2. List sources of income/estimated revenue

Start by identifying how your business generates income, whether it’s through selling goods, offering services, or other revenue streams. This becomes your top-line revenue—the first line on your budget.  

If you have an established business, you can use last year’s numbers or the same quarter from the previous year as a starting point. Adjust these figures based on any changes in market conditions or trends you anticipate.

If your business is new, research industry averages for companies similar to yours. Match those benchmarks to your products or services and the scale of your operations. While estimates won’t be perfect, starting with informed projections will help you create a realistic and actionable revenue forecast.

3. List fixed costs

Fixed costs are predictable — recurring expenses that remain the same regardless of your business's revenue. 

These steady costs form the baseline of your budget and are essential to account for since they’re often difficult to reduce.

Fixed costs include rent, insurance, property taxes, licensing fees, and retainer services like accounting or legal support. Be sure to account not only for your current fixed costs but also for any new ones you expect in the future. 

4. List variable expenses

Variable expenses, such as production costs, marketing campaigns, and logistics, are trickier to predict because they change based on business activities. 

While they fluctuate, they’re not random—there should be a clear logic to how your costs rise and fall, ideally focused on activity that will bring a corresponding increase in revenue. 

Key examples of variable expenses include raw materials, inventory storage, shipping costs, and variable taxes. Salaries may also fall into this category if you temporarily hire additional staff or bring in consultants. 

To create a complete picture, factor in both your current variable expenses and any new ones you anticipate.

5. List predicted one-time spends

Every business faces occasional one-time expenses; planning for them is key to avoiding budget surprises. 

These could include buying new equipment, renovating your workspace, funding a research and development project, or hiring a consultant for a specific need.

While these costs aren’t recurring, they can significantly impact your budget, so it’s important to anticipate them as much as possible. Setting aside funds for one-time expenses ensures you’re prepared and keeps your budget on track when these expenses arise.

6. Add it all into an income statement

After identifying all your potential expenses, it’s time to consolidate everything into an income statement.

This document brings together your projected costs and expected income, giving you a comprehensive view of your financials for the year.

Organizing your data in one place allows you to easily compare your spending against your revenue projections and growth goals. 

7. Review your budget often

A good business spending plan isn’t something you set and forget—it should grow and adapt to your business. 

Market conditions change, sales fluctuate, and unexpected expenses can pop up. Regularly reviewing your budget helps you stay in control of your cash flow and make sure your finances are aligned with your current situation. 

This will also make it easier to catch issues early, adjust for new opportunities, and ensure you always have the resources to keep the business moving forward.

Want to improve your business spending plan?

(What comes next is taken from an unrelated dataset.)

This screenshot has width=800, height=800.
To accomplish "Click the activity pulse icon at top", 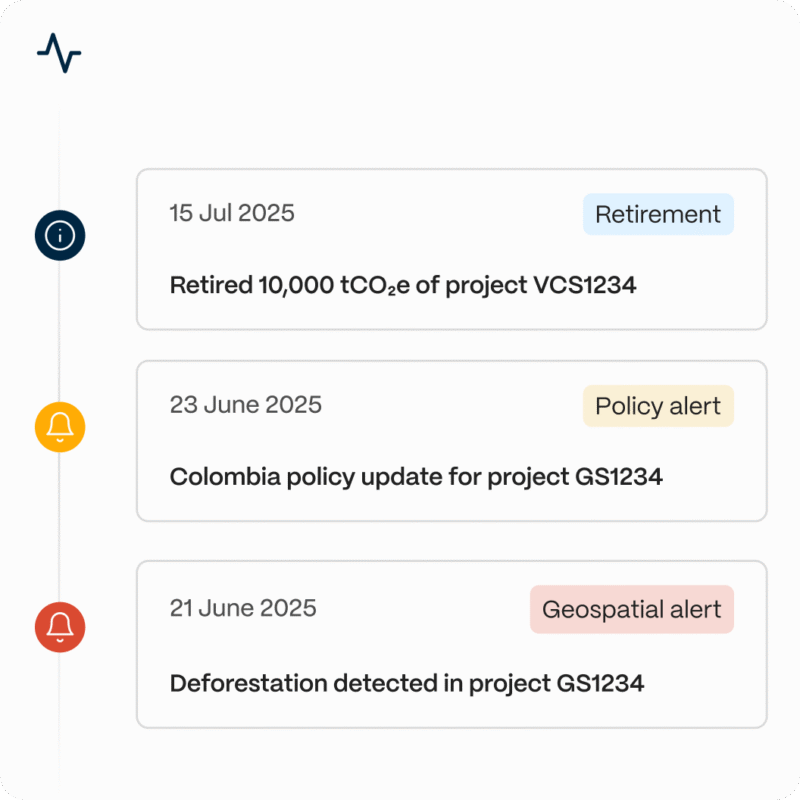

Explore Extend business budgeting tools now

Smart budgeting can be the difference between a thriving business and a struggling one. 

The challenge is that many business owners don’t have the right tools to track, manage, and analyze spending across their company effectively.

With businesses facing rapidly changing commercial environments shaped by new technology, evolving work habits, and rising competition, digital spend management has become a must.

By leveraging a spend management platform like Extend, you can track spending in real-time, take the guesswork out of budgeting, and provide reliable data to help you plan for future growth.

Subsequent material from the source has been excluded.